** Opening Data supplied block **
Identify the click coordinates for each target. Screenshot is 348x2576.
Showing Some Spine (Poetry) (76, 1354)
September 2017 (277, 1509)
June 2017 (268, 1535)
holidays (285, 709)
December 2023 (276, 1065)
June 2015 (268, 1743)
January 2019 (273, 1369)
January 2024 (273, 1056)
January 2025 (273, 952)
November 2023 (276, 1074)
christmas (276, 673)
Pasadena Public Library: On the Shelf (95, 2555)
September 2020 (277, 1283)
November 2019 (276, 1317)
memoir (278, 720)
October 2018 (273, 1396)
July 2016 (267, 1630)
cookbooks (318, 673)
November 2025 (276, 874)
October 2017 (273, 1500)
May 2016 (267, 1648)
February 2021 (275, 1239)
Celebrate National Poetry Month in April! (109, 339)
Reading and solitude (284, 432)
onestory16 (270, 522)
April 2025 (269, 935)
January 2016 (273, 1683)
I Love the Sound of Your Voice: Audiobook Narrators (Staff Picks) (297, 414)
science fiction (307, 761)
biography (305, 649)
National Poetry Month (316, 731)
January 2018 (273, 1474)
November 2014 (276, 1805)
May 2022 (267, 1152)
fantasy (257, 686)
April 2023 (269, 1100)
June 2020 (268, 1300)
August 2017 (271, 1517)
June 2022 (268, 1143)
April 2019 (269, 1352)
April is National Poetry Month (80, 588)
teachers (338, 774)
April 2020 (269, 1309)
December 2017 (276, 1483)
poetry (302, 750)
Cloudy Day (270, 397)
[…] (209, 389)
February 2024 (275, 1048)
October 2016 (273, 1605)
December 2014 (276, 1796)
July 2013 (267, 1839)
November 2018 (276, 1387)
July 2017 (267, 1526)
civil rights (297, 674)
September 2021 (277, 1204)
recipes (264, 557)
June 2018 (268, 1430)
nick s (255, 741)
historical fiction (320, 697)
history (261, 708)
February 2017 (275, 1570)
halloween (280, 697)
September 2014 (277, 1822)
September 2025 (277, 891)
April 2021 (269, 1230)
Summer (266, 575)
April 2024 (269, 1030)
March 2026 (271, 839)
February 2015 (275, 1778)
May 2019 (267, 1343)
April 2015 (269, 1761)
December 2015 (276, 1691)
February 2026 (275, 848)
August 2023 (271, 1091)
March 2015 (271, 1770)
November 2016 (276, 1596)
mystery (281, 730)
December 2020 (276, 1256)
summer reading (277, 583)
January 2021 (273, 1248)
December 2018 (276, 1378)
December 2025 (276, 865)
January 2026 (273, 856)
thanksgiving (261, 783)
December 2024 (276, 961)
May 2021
** Closing Data supplied block **
- Activity
Show every line above in which the word "September" occurs.

- Exercise output
September 2017 (277, 1509)
September 2020 (277, 1283)
September 2021 (277, 1204)
September 2014 (277, 1822)
September 2025 (277, 891)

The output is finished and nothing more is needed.